Very large biomedical research databases, containing electronic health records (EHR) and genomic data from millions of patients, have been heralded recently for their potential to accelerate scientific discovery and produce dramatic improvements in medical treatments. Research enabled by these databases may also lead to profound changes in law, regulation, social policy, and even litigation strategies. Yet, is “big data” necessarily better data?
This paper makes an original contribution to the legal literature by focusing on what can go wrong in the process of biomedical database research and what precautions are necessary to avoid critical mistakes. We address three main reasons for approaching such research with care and being cautious in relying on its outcomes for purposes of public policy or litigation. First, the data contained in biomedical databases is surprisingly likely to be incorrect or incomplete. Second, systematic biases, arising from both the nature of the data and the preconceptions of investigators, are serious threats to the validity of research results, especially in answering causal questions. Third, data mining of biomedical databases makes it easier for individuals with political, social, or economic agendas to generate ostensibly scientific but misleading research findings for the purpose of manipulating public opinion and swaying policymakers.

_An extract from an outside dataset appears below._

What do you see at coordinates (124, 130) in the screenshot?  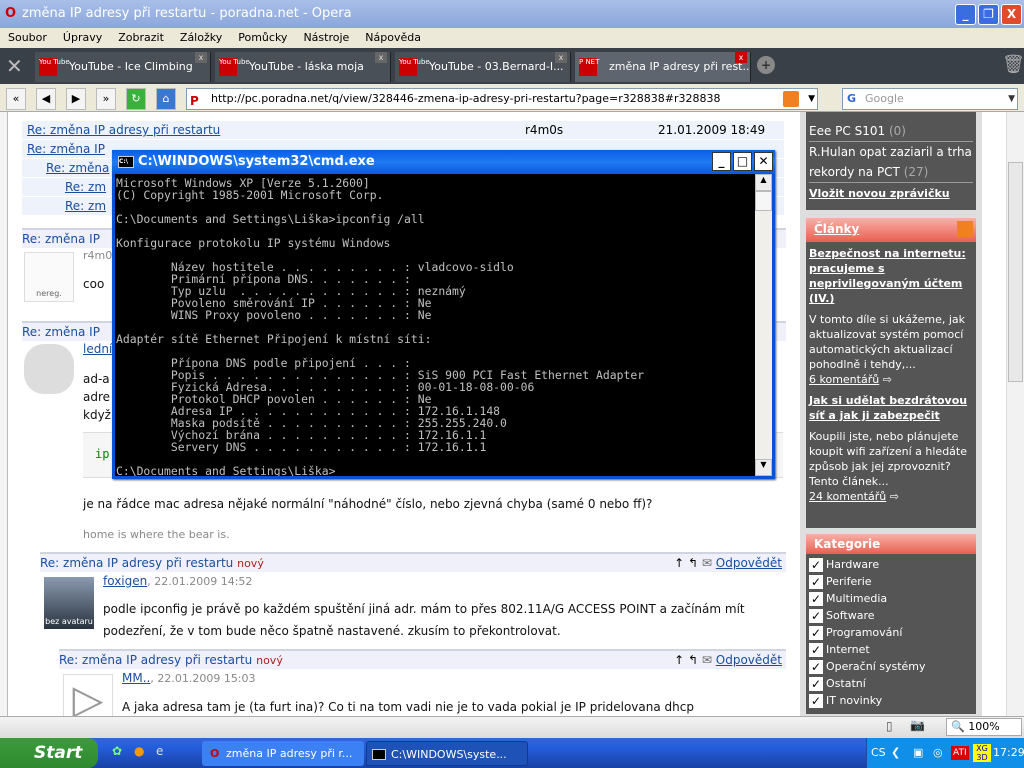 I see `thread-link: Re: změna IP adresy při restartu` at bounding box center [124, 130].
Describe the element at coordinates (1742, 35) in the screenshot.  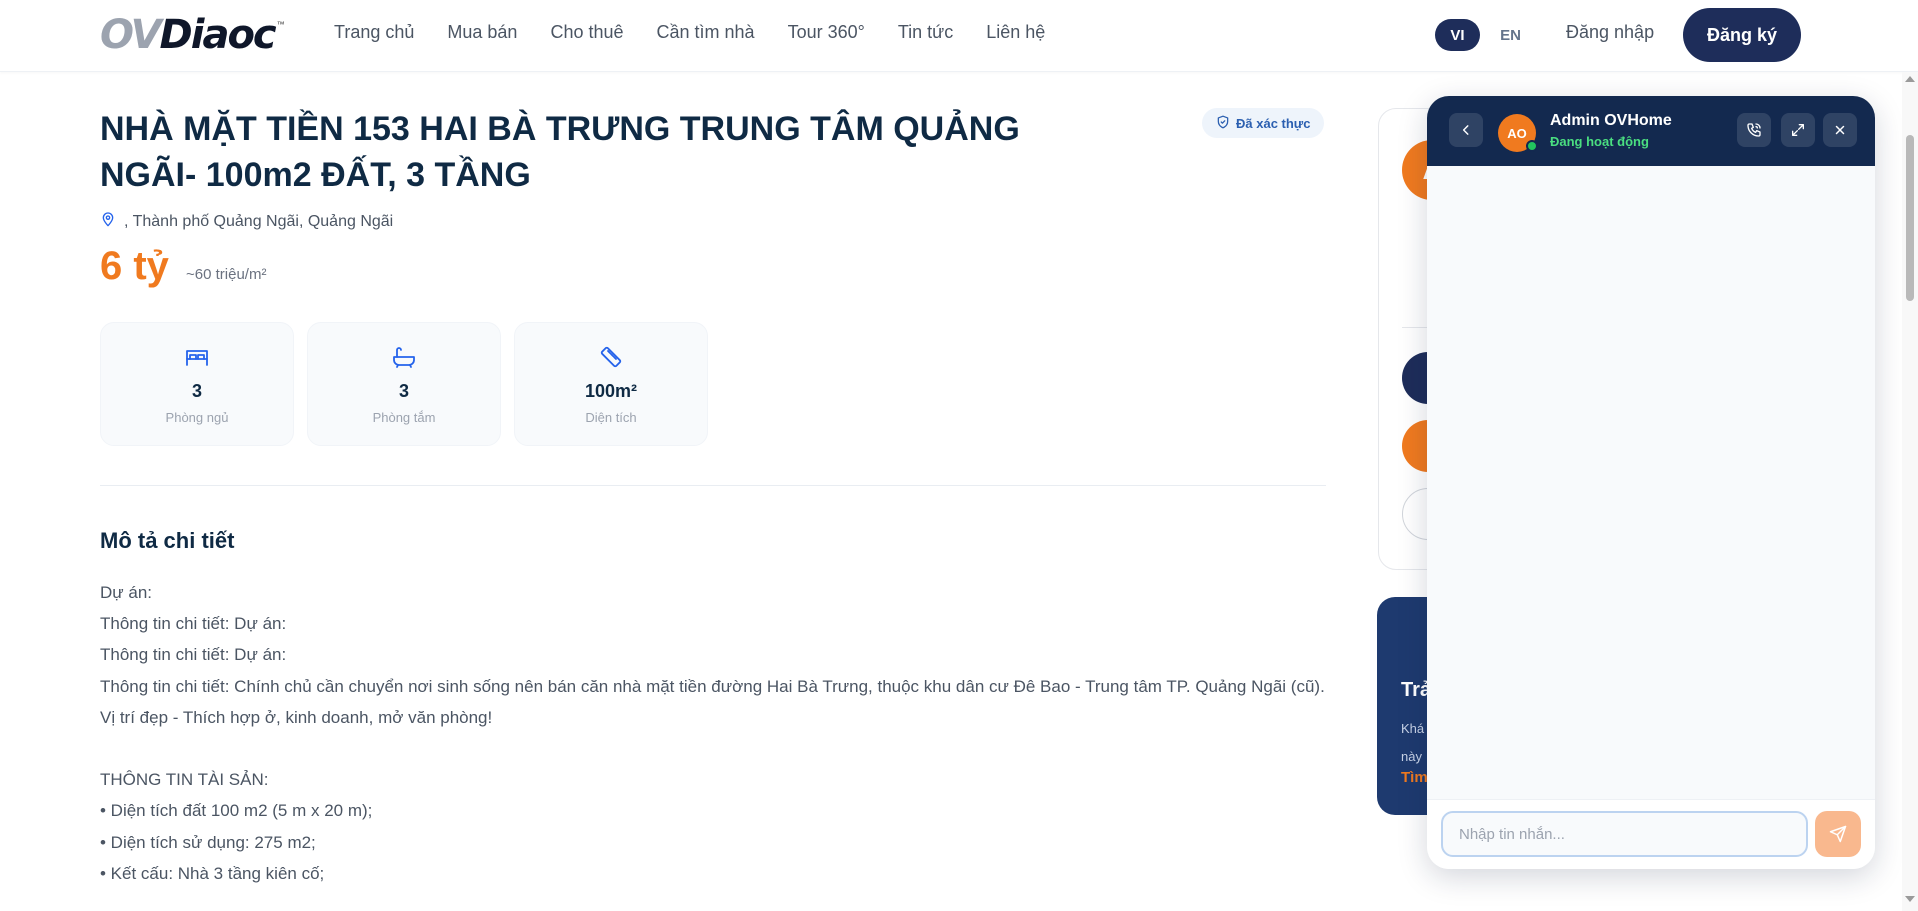
I see `register-button: Đăng ký` at that location.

In short, this paper sheds much-needed light on the problems of credulous and uninformed acceptance of research results derived from biomedical databases. An understanding of the pitfalls of big data analysis is of critical importance to anyone who will rely on or dispute its outcomes, including lawyers, policymakers, and the public at large. The Article also recommends technical, methodological, and educational interventions to combat the dangers of database errors and abuses.